OK, thank you for letting me know . The locomotive I purchased for switching purposes is the Bachmann USRA 0-6-0 #3233 PRR locomotive with a tender, light, and smoke function. I didn't see anything regarding the engine being DCC-equipped, so I'm guessing I'll have to purchase a DCC decoder and install it somehow.



J.Albert1949 said:


> *OP:*
> As mentioned above, you DO NOT want to try running your DC engine on dcc track.
> A good way to burn out the motor and electronics!


----------



## MichaelE (Mar 7, 2018)

Installing a decoder on a steam locomotive that has no socket requires isolating the drive motor from the chassis and soldering skills. The second problem is trying to figure out where to mount it.

You might check You Tube and see if videos are available for mounting a decoder in small steam locomotives. Model railroaders are a creative bunch and I'm certain someone has stuffed a decoder in that size locomotive. 

If nothing else and the wires are long enough it can be mounted in the tender. You can always add wire.


----------



## JStussy (Dec 31, 2020)

OK, thank you for letting me know. I've seen some DCC decoders that are no larger than a penny, so I figured I can put one in the locomotive's tender. Moreover, while I've never installed a decoder myself (nor have I used a soldering iron), I do know some folks in my model railroading club with that sort of experience, and, if that doesn't work, I believe my local hobby shop can install DCC decoders for a price.



MichaelE said:


> Installing a decoder on a steam locomotive that has no socket requires isolating the drive motor from the chassis and soldering skills.
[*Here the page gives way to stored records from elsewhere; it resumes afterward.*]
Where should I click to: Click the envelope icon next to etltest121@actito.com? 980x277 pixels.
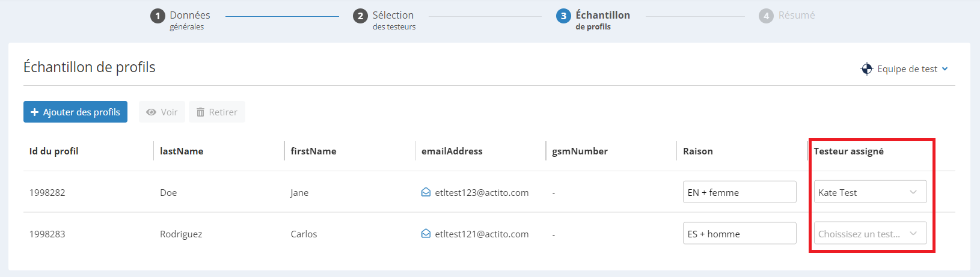(x=426, y=234)
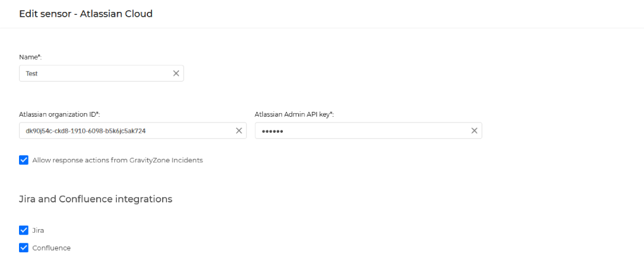Screen dimensions: 644x269
Task: Untick the Jira integration checkbox
Action: (24, 230)
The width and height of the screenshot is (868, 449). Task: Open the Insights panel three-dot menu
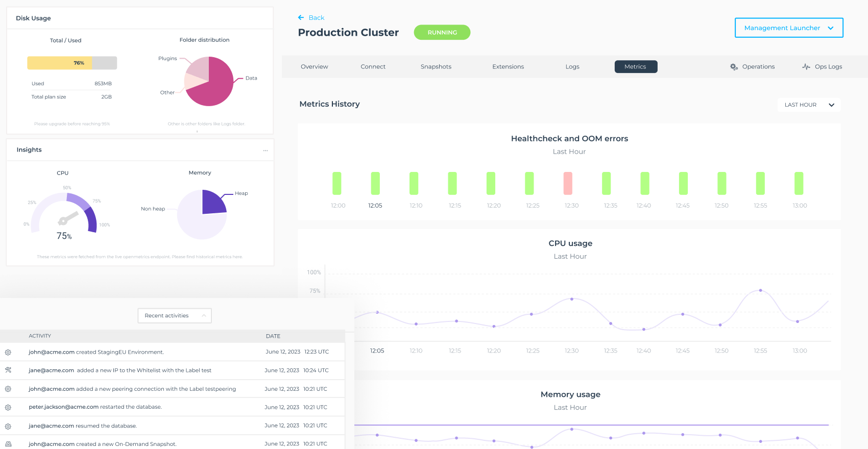(x=266, y=151)
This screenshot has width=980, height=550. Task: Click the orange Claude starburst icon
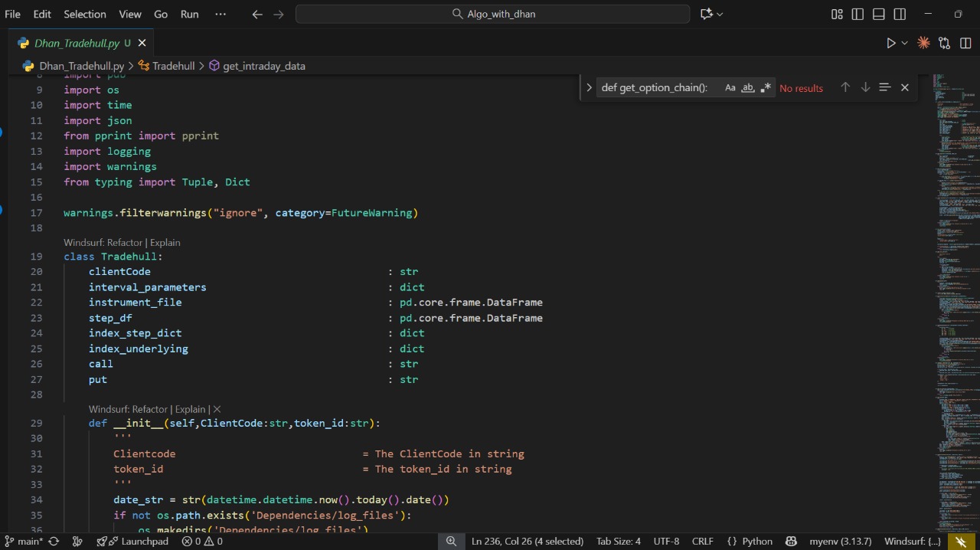[923, 44]
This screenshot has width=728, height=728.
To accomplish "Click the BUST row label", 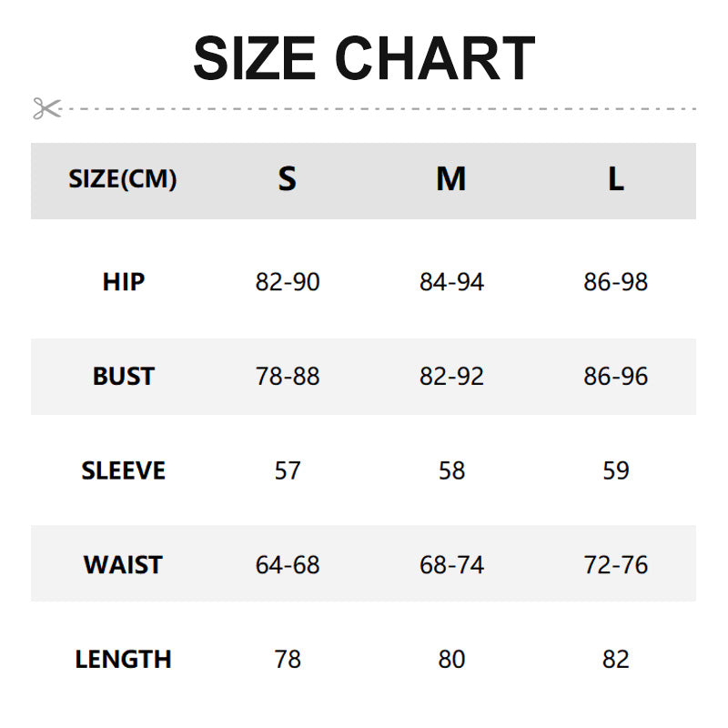I will [x=124, y=377].
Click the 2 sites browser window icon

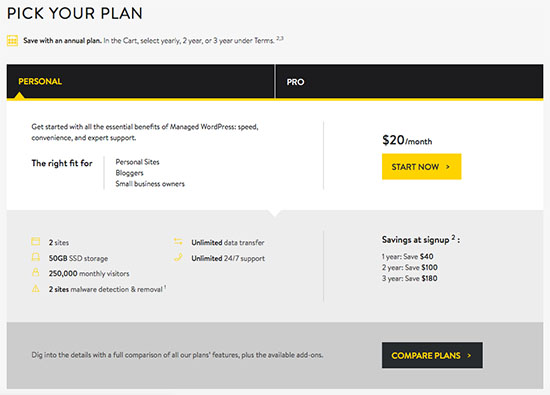click(35, 241)
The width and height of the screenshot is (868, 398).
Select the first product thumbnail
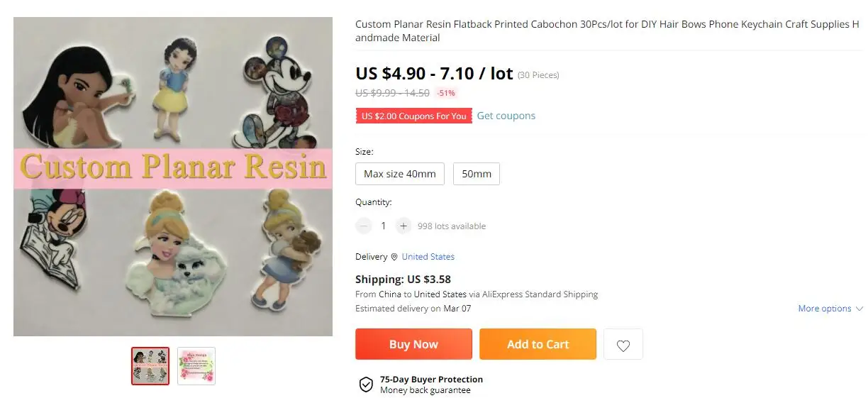[x=150, y=366]
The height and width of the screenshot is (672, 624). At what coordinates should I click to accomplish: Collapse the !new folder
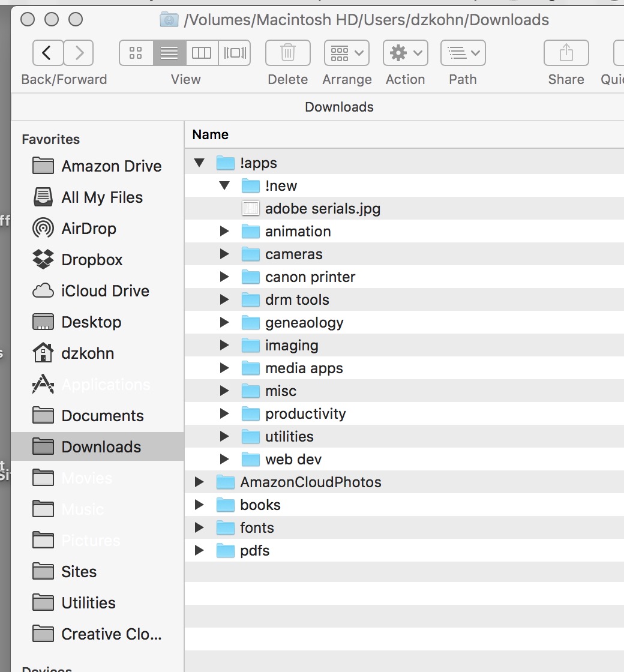tap(224, 185)
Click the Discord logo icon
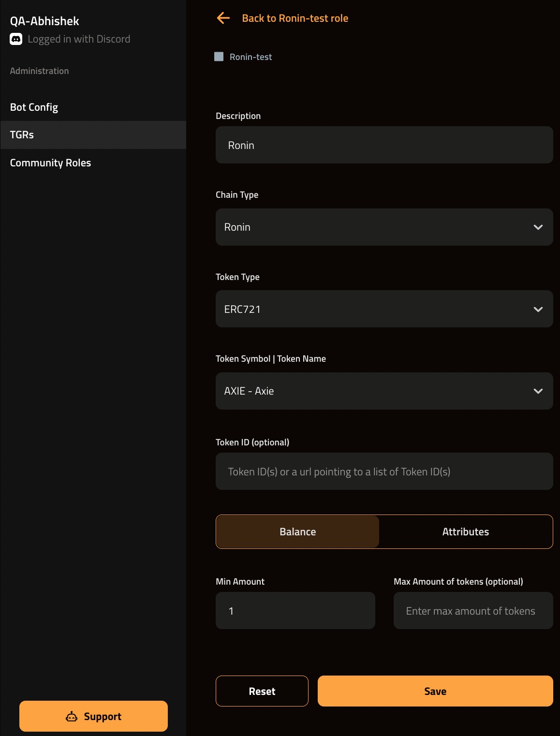Viewport: 560px width, 736px height. click(16, 39)
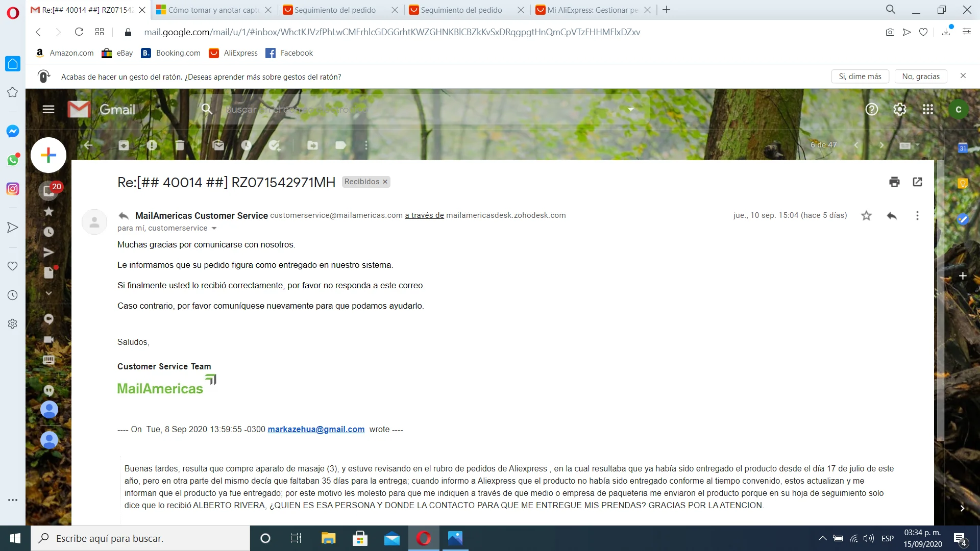The height and width of the screenshot is (551, 980).
Task: Click the 'No, gracias' button
Action: [x=920, y=77]
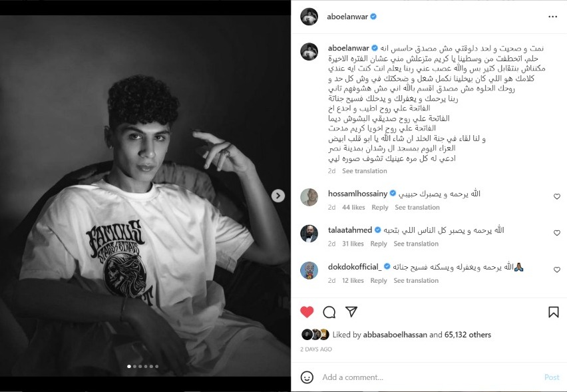View the 65,132 others who liked

pos(468,335)
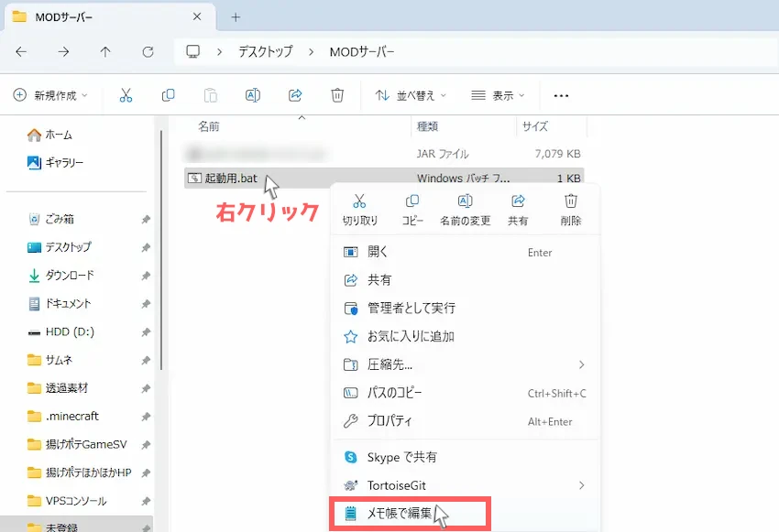779x532 pixels.
Task: Click toolbar Share icon
Action: point(295,95)
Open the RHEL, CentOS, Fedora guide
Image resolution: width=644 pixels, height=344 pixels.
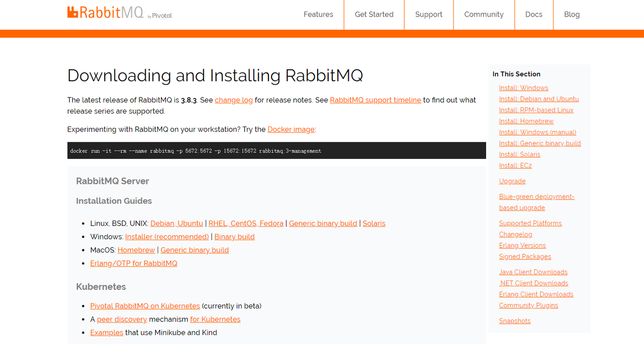(x=246, y=223)
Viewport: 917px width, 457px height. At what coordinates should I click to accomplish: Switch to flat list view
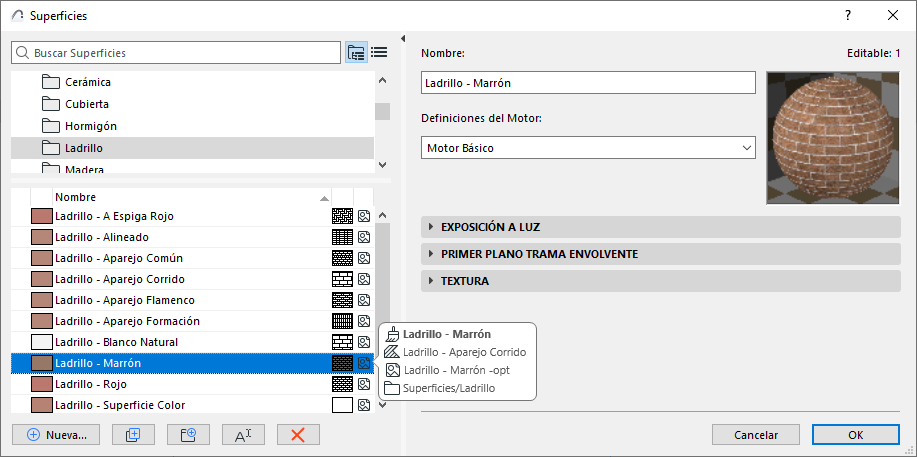tap(379, 52)
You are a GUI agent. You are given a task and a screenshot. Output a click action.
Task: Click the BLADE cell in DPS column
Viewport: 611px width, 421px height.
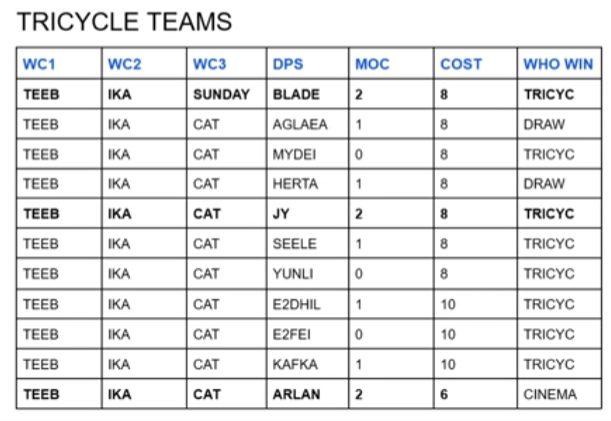308,94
The second problem is trying to figure out where to mount it.
> 
> You might check You Tube and see if videos are available for mounting a decoder in small steam locomotives. Model railroaders are a creative bunch and I'm certain someone has stuffed a decoder in that size locomotive.
> 
> If nothing else and the wires are long enough it can be mounted in the tender. You can always add wire.


----------



## J.Albert1949 (Feb 3, 2018)

*OP:*

There's also a Bachmann online forum where you should be able to get some help regarding installing dcc into the switcher you have.


----------



## JStussy (Dec 31, 2020)

Indeed . I've also posted to that forum before, though only regarding the configuration (and assembly) of my reversing loops. I'll try posting there about installing DCC decoder(s) in my engine, and will see what sort of replies I get.



J.Albert1949 said:


> *OP:*
> 
> There's also a Bachmann online forum where you should be able to get some help regarding installing dcc into the switcher you have.


----------